Kai fue sacrificado humanitariamente el lunes 13 de julio, tras un rápido e inesperado deterioro de su salud. La evaluación clínica, incluyendo análisis de sangre, indicó insuficiencia renal. Dada la gravedad de su estado clínico, los equipos de Medicina Veterinaria y Cuidado de Fauna Silvestre determinaron que su pronóstico de recuperación era desfavorable a pesar de las opciones de tratamiento disponibles. Evaluamos cuidadosamente todas las opciones de tratamiento viables antes de tomar esta difícil decisión, la cual se tomó de forma conjunta, priorizando siempre el bienestar de Kai.




Un niño pequeño que nos robó el corazón
Kai nació en mayo y causó sensación desde el primer día. Esos grandes ojos, esos dos dientes delanteros y una personalidad que enamoraba al instante a todo aquel que lo conocía. Kai tenía la capacidad de llenar cualquier lugar de alegría desde el momento en que llegaba.
Le pusieron el nombre de Kai, que significa "océano" en hawaiano, continuando así la tradición de nombres relacionados con el agua que caracteriza al resto de nuestra manada de búfalos del Cabo. Era un nombre que le quedaba perfecto.

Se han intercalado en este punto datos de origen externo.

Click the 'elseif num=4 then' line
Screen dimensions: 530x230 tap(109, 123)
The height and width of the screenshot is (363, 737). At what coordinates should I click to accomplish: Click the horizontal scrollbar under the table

“Kai llegó el primer día que estuve en DZCA. Fue un día caótico pero perfecto, y él fue una alegría inmensa. Me encantaba hacer y recibir la llamada matutina para que todos los búfalos salieran a correr, así podíamos alinearnos junto a la valla y disfrutar viéndolo corretear por el patio. Nos regalaba sonrisas y risas sin parar, y era la mejor manera de empezar el día. A menudo se quedaba mirándonos fijamente, probablemente preguntándose qué demonios estábamos mirando. Dejará una huella imborrable en mi corazón con su enorme sonrisa dentuda.”
Amy Tuchman, especialista en cuidado de animales
“Fue un verdadero regalo haber conocido a Kai y haber formado parte de su vida. Desde el momento en que nació, trajo muchísima alegría al equipo de Hoofstock, y esa alegría no hizo más que crecer a medida que su personalidad florecía. Conquistó corazones con sus adorables dientes y hacía sonreír a la gente cuando corría por el corral con la cola en alto, mientras el resto de la manada lo seguía. Como alguien que ha trabajado tan de cerca con su madre, Rain, durante los últimos 15 años, es conmovedor verla tener sus propias crías y cuidarlas con tanto cariño. Y Rain hizo precisamente eso: fue una madre atenta y protectora con Kai hasta el final, y la pérdida que siento es tanto por ella como por el pequeño Kai. No hay cantidad de días que hubieran hecho que esta pérdida se sintiera más profunda, incluso si hubiéramos tenido la oportunidad de pasarlos con él; estamos muy agradecidos por el tiempo que compartimos y estos recuerdos siempre serán una bendición.”
Curador adjunto Jordan Bauer


“Kai era un rayo de sol para nuestro equipo, una inyección de alegría pura cada mañana. Fue el primer ternero de búfalo con el que tuve el privilegio de trabajar, y no estaba preparado para enamorarme perdidamente de él en tan poco tiempo. La primera vez que vi su sonrisa tan peculiar con sus dientes de adulto fue un momento que jamás olvidaré. Incluso un día, cuando se negaba a entrar, complicándolo todo, no podía dejar de sonreírle con su mueca. Hubiera dado cualquier cosa por verlo allí parado, negándose a obedecer. Echaré de menos verlo correr afuera con la cola siempre bien alta, mirarse en el charco o jugar con la barba de su padre. Formaba parte de una manada fantástica y espero que tenga hermanos en el futuro, pero nadie podrá reemplazarlo. Fue uno de los regalos más especiales que he recibido en mi carrera.”
Megan Grady, especialista principal en cuidado de animales
Mirando hacia el futuro
Los miembros restantes de nuestra manada de búfalos del Cabo siguen siendo monitoreados de cerca y reciben el apoyo de su equipo de cuidadores especializado. No hay indicios de que la enfermedad de Kai esté relacionada con ninguna pérdida reciente de animales en DZCA.
Una nota de agradecimiento
Reconocemos que esta pérdida es sentida profundamente por los especialistas en cuidado animal y los profesionales de medicina veterinaria que cuidaron de Kai todos los días, por los voluntarios que lo amaron y por los muchos visitantes que tuvieron el privilegio de conocerlo durante su corta estancia aquí.
Pérdidas como estas nos recuerdan por qué este trabajo es tan importante y por qué los vínculos que se forman entre nuestra gente y los animales a nuestro cuidado son tan significativos.